> **Dataset entries**:

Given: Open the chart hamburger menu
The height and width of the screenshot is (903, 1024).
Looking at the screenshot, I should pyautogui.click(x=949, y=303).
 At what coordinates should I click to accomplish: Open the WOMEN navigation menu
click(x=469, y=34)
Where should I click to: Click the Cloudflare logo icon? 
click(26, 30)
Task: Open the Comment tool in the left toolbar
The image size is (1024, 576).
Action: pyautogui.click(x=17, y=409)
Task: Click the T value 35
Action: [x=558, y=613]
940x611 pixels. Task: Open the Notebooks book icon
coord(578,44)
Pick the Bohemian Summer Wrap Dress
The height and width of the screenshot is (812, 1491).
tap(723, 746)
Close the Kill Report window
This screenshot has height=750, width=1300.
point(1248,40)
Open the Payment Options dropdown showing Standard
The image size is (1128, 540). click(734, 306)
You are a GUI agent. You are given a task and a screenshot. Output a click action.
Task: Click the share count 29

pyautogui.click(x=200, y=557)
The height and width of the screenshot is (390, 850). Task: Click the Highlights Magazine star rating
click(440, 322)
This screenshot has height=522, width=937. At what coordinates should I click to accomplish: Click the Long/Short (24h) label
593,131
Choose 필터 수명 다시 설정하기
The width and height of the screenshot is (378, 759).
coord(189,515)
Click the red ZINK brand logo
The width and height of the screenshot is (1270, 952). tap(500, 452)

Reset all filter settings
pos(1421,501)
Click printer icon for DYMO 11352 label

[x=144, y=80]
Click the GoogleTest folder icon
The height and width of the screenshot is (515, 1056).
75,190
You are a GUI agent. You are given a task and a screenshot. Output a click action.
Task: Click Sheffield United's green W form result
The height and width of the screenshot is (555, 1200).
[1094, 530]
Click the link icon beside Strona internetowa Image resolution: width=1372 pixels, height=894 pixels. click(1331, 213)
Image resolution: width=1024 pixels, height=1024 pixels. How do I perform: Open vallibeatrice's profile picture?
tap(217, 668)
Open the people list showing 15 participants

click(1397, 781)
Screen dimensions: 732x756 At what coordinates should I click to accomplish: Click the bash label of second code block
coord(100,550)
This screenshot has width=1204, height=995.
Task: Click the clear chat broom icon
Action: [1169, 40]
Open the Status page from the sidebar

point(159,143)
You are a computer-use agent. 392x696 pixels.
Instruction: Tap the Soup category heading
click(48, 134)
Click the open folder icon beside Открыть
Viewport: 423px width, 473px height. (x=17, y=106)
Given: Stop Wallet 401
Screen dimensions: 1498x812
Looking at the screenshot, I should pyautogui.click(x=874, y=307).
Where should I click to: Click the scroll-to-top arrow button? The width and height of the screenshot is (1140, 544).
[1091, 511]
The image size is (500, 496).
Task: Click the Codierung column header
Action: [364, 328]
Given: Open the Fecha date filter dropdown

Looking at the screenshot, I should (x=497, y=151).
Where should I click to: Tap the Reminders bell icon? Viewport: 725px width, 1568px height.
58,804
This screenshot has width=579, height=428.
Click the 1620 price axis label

> **To do**: Lines after the one containing "Task: Open the Comment" are not wanted; repeat exactly each line above from the first up to and including it.

> **Your response**:
Given: Open the chart hamburger menu
The height and width of the screenshot is (903, 1024).
Looking at the screenshot, I should pyautogui.click(x=949, y=303).
 At what coordinates should I click to accomplish: Open the WOMEN navigation menu
click(x=469, y=34)
Where should I click to: Click the Cloudflare logo icon? 
click(26, 30)
Task: Open the Comment tool in the left toolbar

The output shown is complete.